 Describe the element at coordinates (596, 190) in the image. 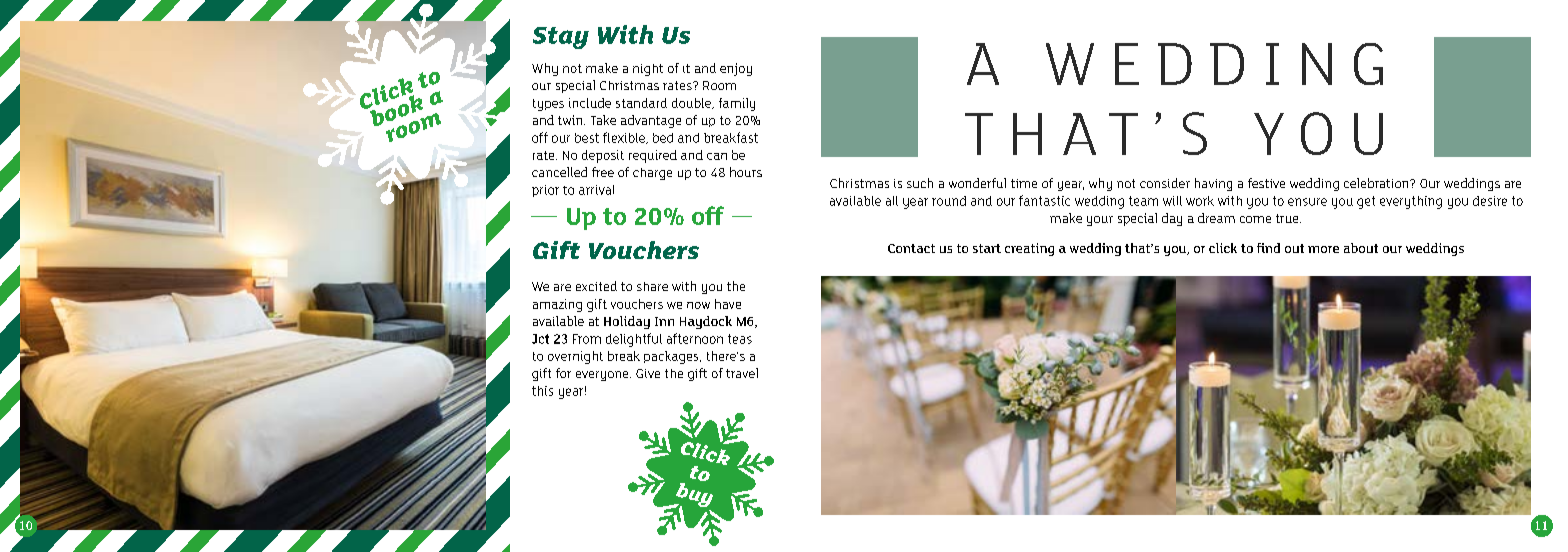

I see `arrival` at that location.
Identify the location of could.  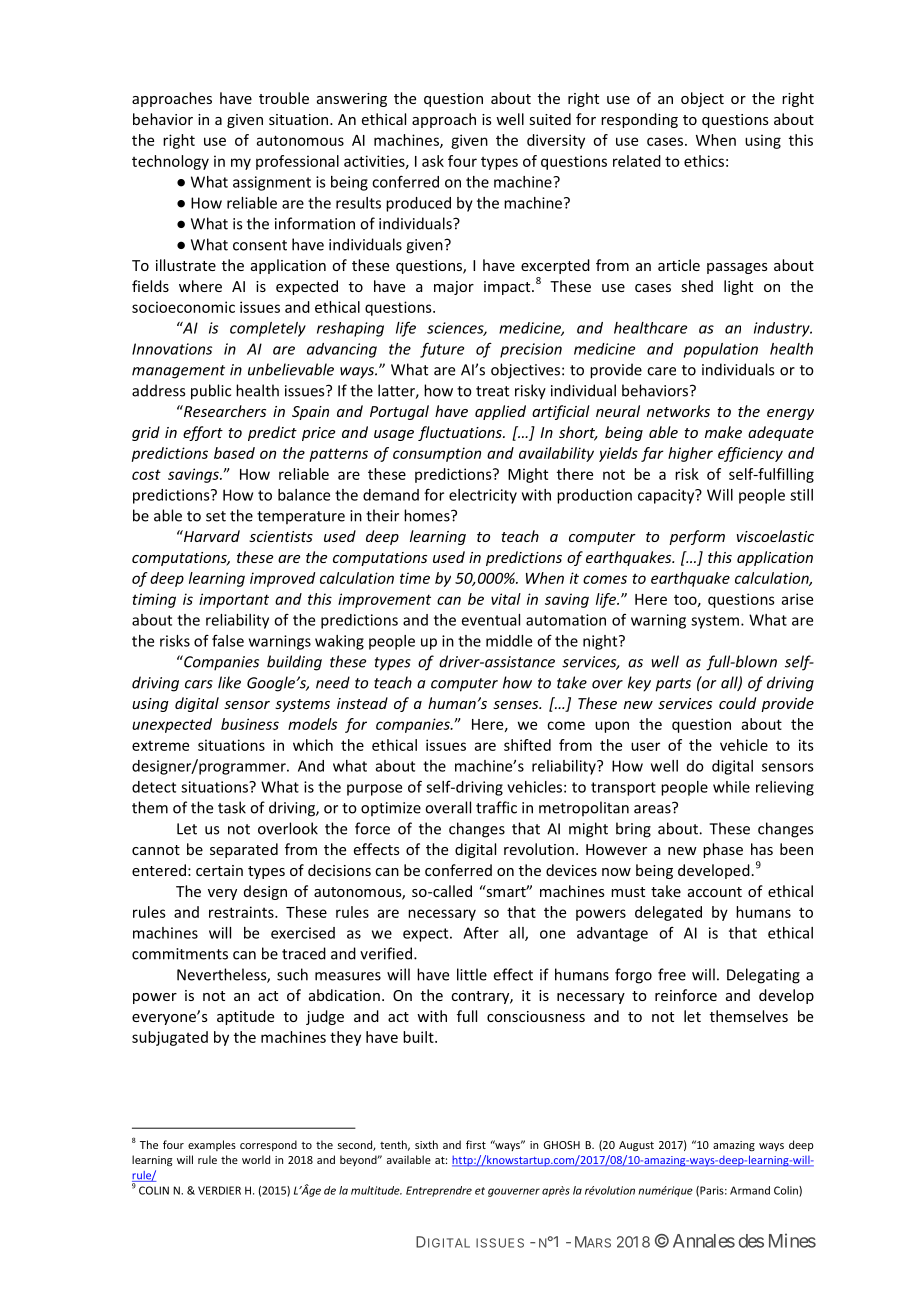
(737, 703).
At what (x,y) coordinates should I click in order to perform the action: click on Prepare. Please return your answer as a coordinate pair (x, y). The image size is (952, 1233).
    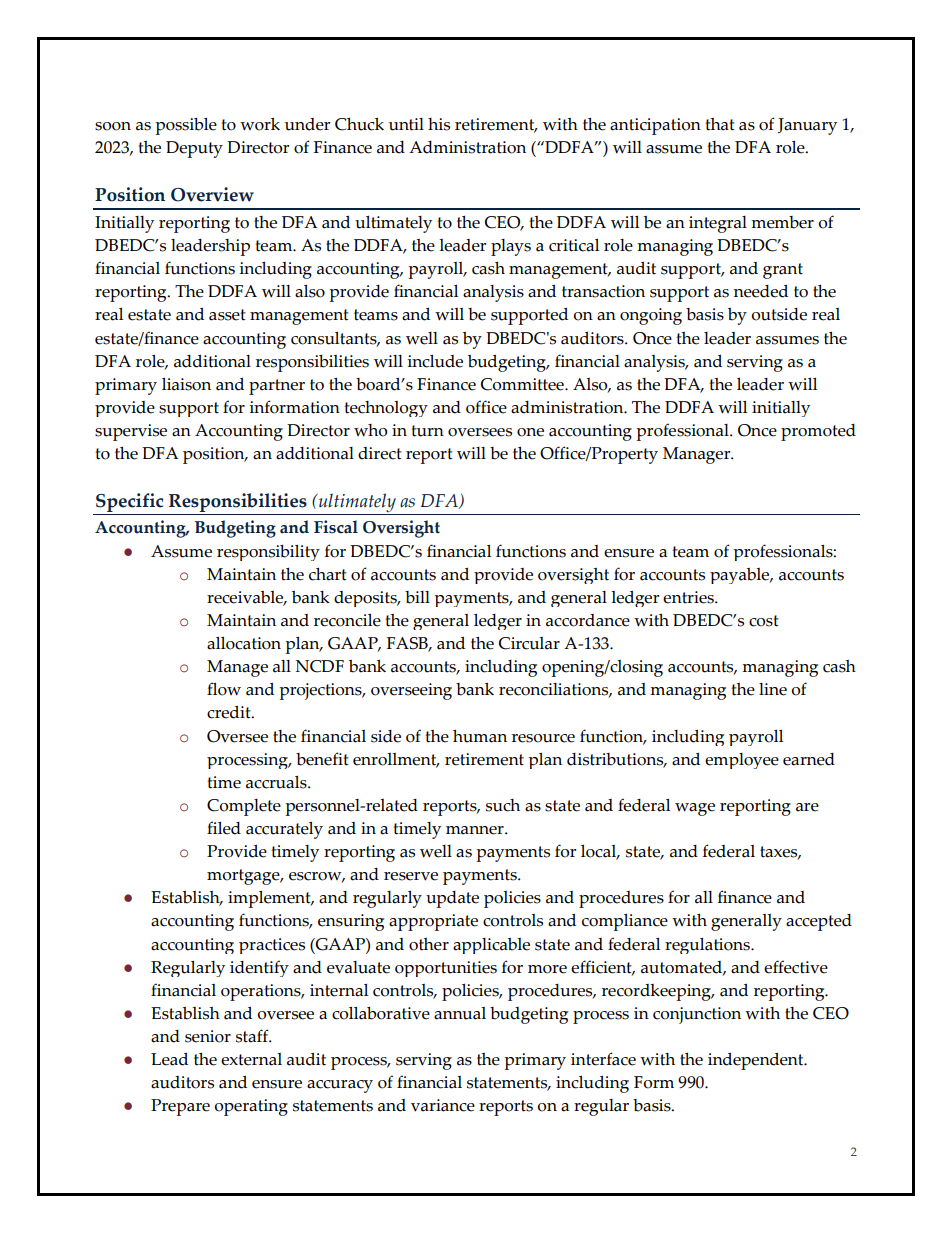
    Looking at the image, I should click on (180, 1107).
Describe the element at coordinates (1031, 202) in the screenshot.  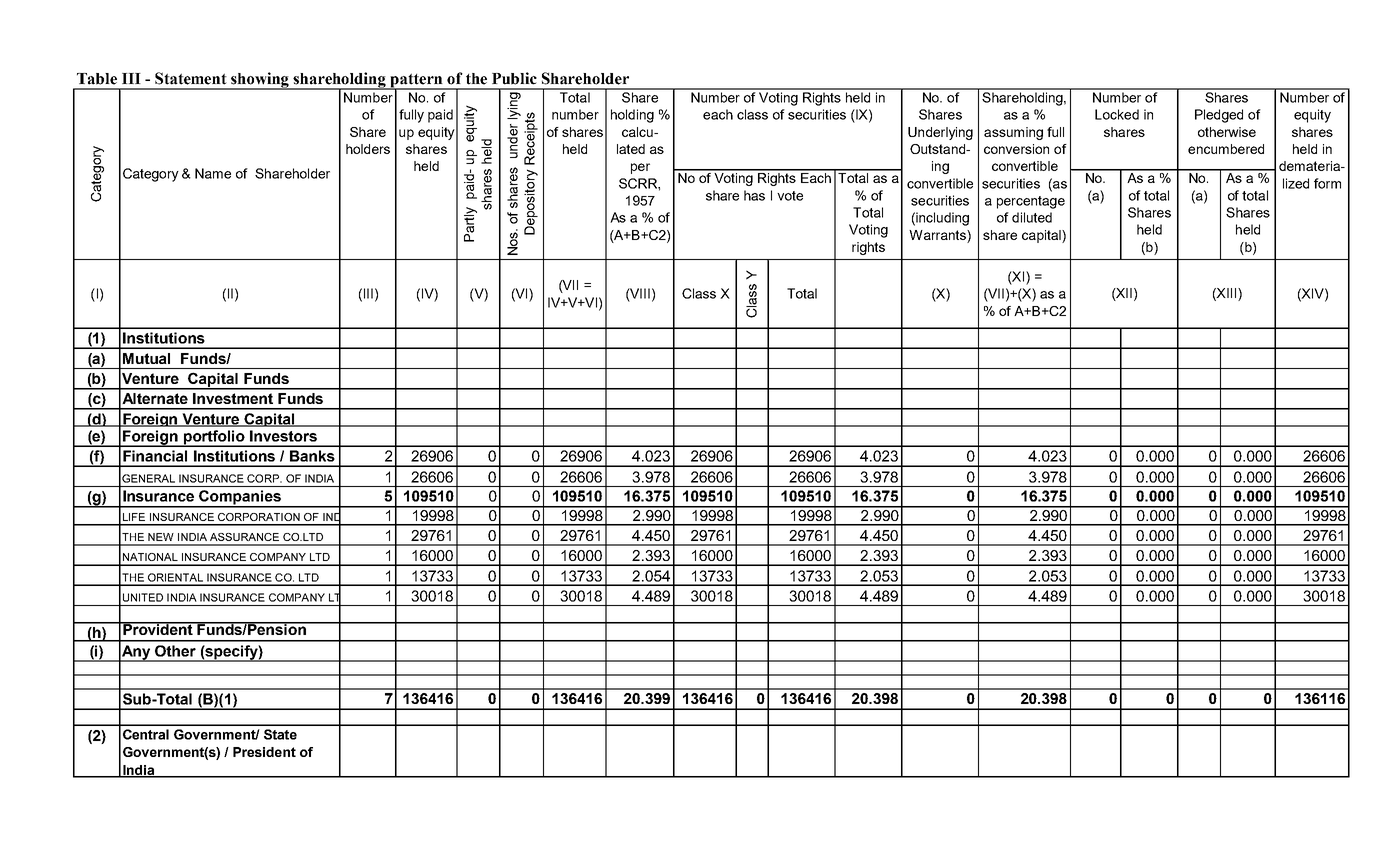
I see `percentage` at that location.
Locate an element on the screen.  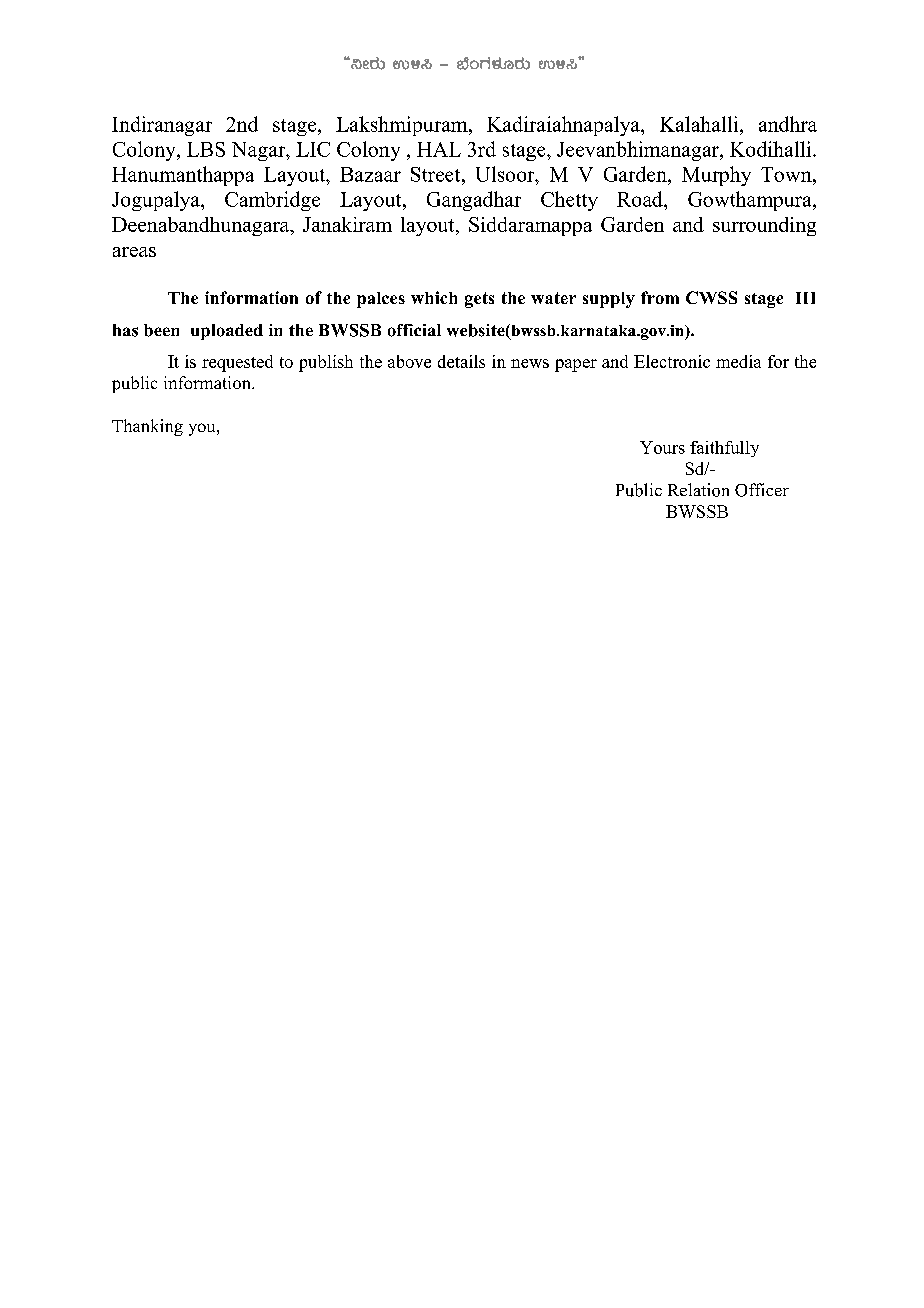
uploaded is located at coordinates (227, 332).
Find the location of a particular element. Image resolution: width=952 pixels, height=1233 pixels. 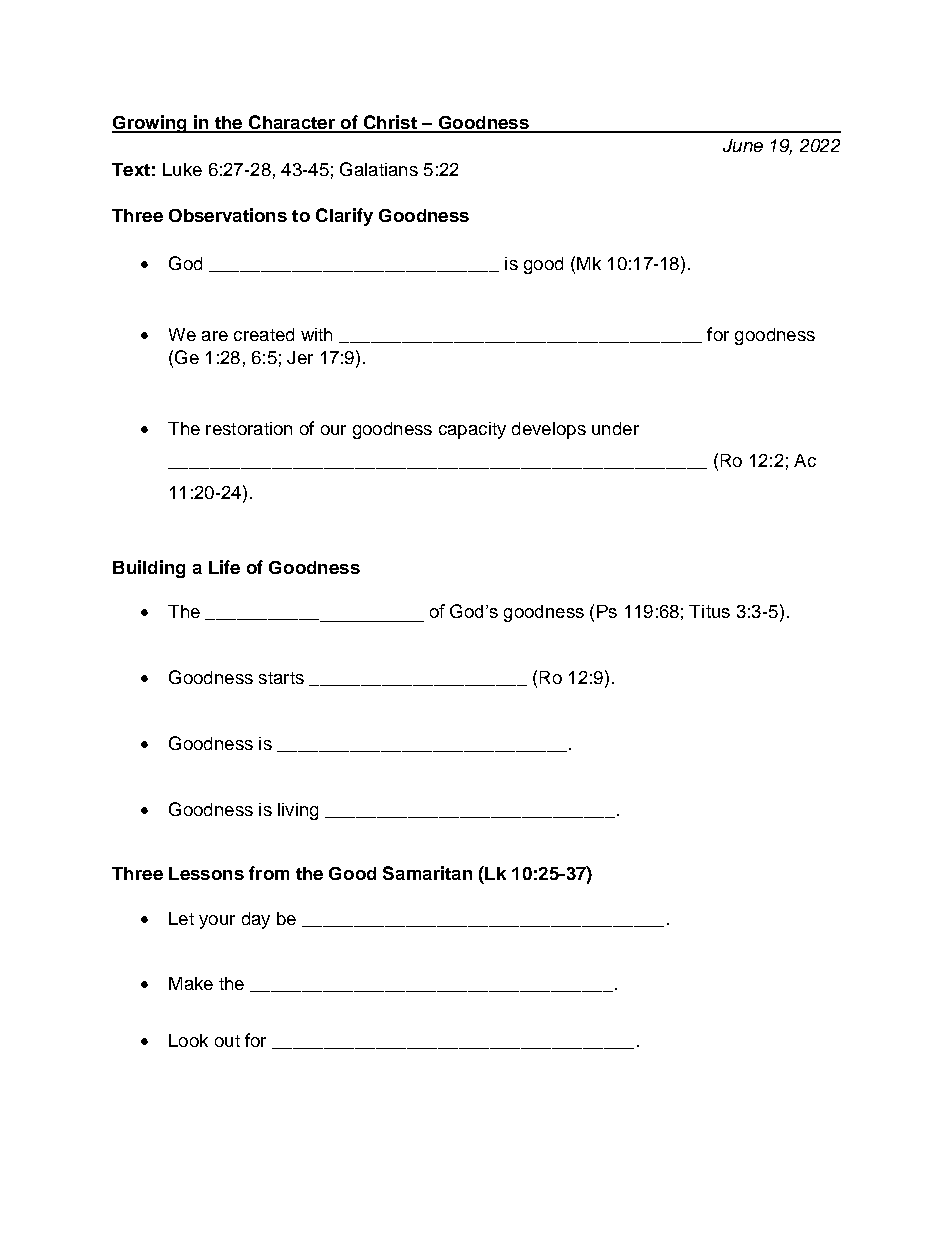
****************************************
--- Your instructions ---
Could you reproduce every one of the items above word for word, leaving the pictures out?

--- Result of the task ---
 Describe the element at coordinates (596, 190) in the image. 

I see `arrival` at that location.
Identify the location of could.  
(737, 703).
At what (x,y) coordinates should I click in order to perform the action: click on Prepare. Please return your answer as a coordinate pair (x, y). The image size is (952, 1233).
    Looking at the image, I should click on (180, 1107).
Describe the element at coordinates (1031, 202) in the screenshot.  
I see `percentage` at that location.
Locate an element on the screen.  
uploaded is located at coordinates (227, 332).
Find the location of a particular element. Image resolution: width=952 pixels, height=1233 pixels. 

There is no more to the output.